The moped driver asks, “Can I take a look inside?”
“Sure,” replies the owner. So, the old man pokes his head in the window and looks around. Leaning back on his moped, the old man says, “That’s a pretty nice car, all right!”
Just then, the light changes, so the young guy decides to show the old man what his car can do. He floors it, and within 10 seconds, the speedometer reads 120 MPH. Suddenly, he notices a dot in his rear view mirror that seems to be getting closer! He slows down to see what it could be and suddenly, whhhoooooooooooossshhh! Something whips by him, going much faster! “What on earth could be going faster than my Porsche 911 Turbo?” the young man asks himself. Then, ahead of him, he sees a dot coming toward him. Whhoooooooooooosh! It goes by again, heading in the opposite direction! And, it almost looked like the old guy on the moped! “Couldn’t be,” thinks the yuppie. “How could a moped outrun my Porsche 911 Turbo?” Again, he sees a dot in his rear view mirror closing fast!

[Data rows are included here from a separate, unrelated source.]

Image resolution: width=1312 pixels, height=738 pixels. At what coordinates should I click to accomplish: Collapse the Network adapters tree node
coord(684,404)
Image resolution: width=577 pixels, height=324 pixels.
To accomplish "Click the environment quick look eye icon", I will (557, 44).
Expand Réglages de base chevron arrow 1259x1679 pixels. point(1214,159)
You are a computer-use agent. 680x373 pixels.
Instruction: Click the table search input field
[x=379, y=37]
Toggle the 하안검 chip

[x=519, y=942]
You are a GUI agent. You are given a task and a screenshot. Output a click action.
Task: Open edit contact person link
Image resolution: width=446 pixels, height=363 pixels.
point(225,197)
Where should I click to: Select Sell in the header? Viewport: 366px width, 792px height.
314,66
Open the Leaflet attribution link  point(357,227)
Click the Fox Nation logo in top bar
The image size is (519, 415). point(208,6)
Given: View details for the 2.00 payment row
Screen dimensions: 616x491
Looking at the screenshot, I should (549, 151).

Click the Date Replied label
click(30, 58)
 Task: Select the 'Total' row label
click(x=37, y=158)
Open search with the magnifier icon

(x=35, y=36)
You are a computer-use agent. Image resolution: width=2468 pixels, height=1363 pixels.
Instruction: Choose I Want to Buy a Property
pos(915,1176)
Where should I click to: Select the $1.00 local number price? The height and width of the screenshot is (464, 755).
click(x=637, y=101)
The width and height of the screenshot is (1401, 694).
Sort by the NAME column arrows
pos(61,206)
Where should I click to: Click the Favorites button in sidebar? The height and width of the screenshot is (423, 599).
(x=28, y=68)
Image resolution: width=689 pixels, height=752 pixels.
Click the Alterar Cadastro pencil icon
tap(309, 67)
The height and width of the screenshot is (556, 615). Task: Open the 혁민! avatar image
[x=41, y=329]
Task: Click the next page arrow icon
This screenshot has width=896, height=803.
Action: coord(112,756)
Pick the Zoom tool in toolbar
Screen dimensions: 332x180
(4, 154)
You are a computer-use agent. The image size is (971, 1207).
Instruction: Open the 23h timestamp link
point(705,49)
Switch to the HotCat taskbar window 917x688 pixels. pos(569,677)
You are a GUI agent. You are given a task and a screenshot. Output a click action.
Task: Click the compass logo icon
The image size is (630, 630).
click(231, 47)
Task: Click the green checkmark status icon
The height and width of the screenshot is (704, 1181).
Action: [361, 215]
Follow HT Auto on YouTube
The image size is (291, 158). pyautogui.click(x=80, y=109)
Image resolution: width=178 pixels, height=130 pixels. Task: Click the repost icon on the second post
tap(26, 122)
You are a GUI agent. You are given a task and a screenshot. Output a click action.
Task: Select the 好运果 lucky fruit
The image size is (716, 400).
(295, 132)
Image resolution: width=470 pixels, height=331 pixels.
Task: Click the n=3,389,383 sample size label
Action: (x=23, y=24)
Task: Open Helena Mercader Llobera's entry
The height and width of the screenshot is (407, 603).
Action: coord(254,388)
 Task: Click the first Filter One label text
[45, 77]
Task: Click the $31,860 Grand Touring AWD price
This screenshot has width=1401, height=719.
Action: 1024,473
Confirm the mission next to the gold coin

Whooooosh-a-bbblaMMMM-smaaaaash-craaaash-tinkle-tinkle! It plows directly into the back of his Porsche! The young man jumps out. There before his eyes in a jumbled, twisted mess is a red moped and the old man!!!!! Of course, the moped and the old man are hurting for certain. He runs up to the old guy and says, “You’re badly hurt! Is there anything I can do for you?”
The old man groans and replies, “Yes. Unhook my suspenders from your sideview mirror!!!”